World Rabies Day is Sept. 28
September 27, 2013 College News - Saturday, Sept. 28, is World Rabies Day, held on the anniversary of Louis Pasteur’s death. Pasteur gained international fame for developing the first rabies vaccine. Current estimates are that approximately 70,000 deaths occur annually from rabies, 40 percent of which are in children under 15 years of age.
Rabies is a viral disease that attacks the brain, causing agitation, terror and convulsions, and is transmitted from infected mammals to humans, usually through a bite. The primary carriers of rabies in Wisconsin are bats and skunks, and the last four human cases of rabies occurred in 1959, 2000, 2004, and 2010 – all from a bat bite.

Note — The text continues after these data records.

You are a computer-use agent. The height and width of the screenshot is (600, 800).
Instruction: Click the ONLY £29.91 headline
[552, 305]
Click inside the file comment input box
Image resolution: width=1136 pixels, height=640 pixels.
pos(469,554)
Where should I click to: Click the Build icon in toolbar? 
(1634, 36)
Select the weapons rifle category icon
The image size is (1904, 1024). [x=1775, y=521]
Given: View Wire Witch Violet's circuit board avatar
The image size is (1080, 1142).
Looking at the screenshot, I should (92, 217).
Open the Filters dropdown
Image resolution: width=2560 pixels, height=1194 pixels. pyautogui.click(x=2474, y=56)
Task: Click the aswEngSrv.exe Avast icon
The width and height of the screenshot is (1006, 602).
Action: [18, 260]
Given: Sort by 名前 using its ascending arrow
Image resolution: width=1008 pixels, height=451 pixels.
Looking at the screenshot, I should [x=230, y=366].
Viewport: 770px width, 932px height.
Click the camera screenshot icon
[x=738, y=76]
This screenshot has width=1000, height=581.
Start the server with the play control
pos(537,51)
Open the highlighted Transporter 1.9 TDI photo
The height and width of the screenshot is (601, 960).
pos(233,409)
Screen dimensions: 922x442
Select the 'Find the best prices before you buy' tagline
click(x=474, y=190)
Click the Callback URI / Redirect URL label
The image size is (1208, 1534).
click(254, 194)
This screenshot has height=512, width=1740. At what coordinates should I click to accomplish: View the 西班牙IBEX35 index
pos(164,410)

Rodney Willoughby Jr., MD, Professor of Pediatrics (Infectious Diseases), and a team of physicians from the Medical College of Wisconsin and staff members from Children’s Hospital of Wisconsin, saved the world’s first un-immunized rabies patient in 2004. Since then, the so-called Milwaukee Protocol has been attempted 51 times around the world, with six additional survivors, including a young man in Chile in 2013. Dr. Willoughby has National Institutes of Health funding to investigate novel vaccines to treat human rabies and publishes updated versions of the Milwaukee Protocol on the College’s website, www.mcw.edu/rabies.